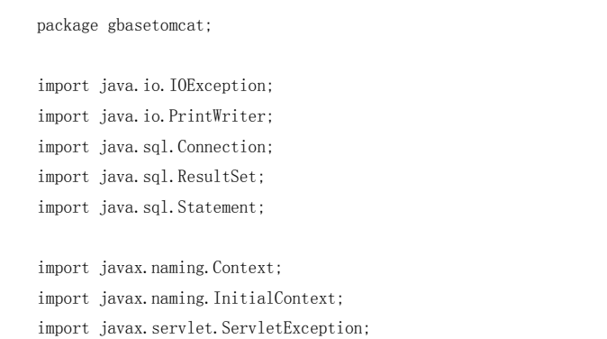
Task: Click the word IOException
Action: pyautogui.click(x=218, y=86)

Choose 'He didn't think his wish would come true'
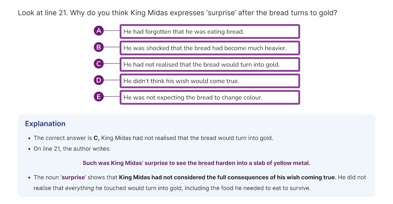[210, 81]
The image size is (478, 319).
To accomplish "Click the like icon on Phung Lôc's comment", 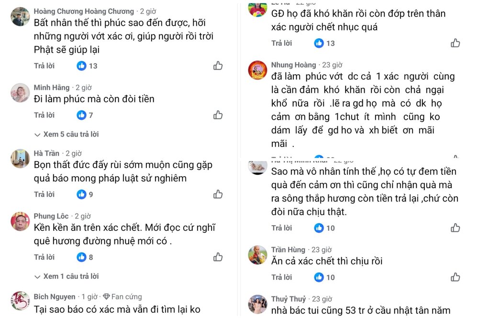I will pos(218,257).
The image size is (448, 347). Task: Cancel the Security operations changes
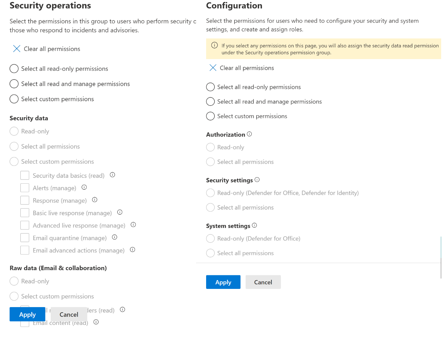[x=69, y=315]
──────
● **DESCRIPTION OF THE TASK**: With the pictures excluded, transcribe word for word only the lines from the one containing "The image size is (448, 347)." through the last line of the records.

● **RESULT OF THIS EXERCISE**:
The image size is (448, 347). Task: Cancel the Security operations changes
[x=69, y=315]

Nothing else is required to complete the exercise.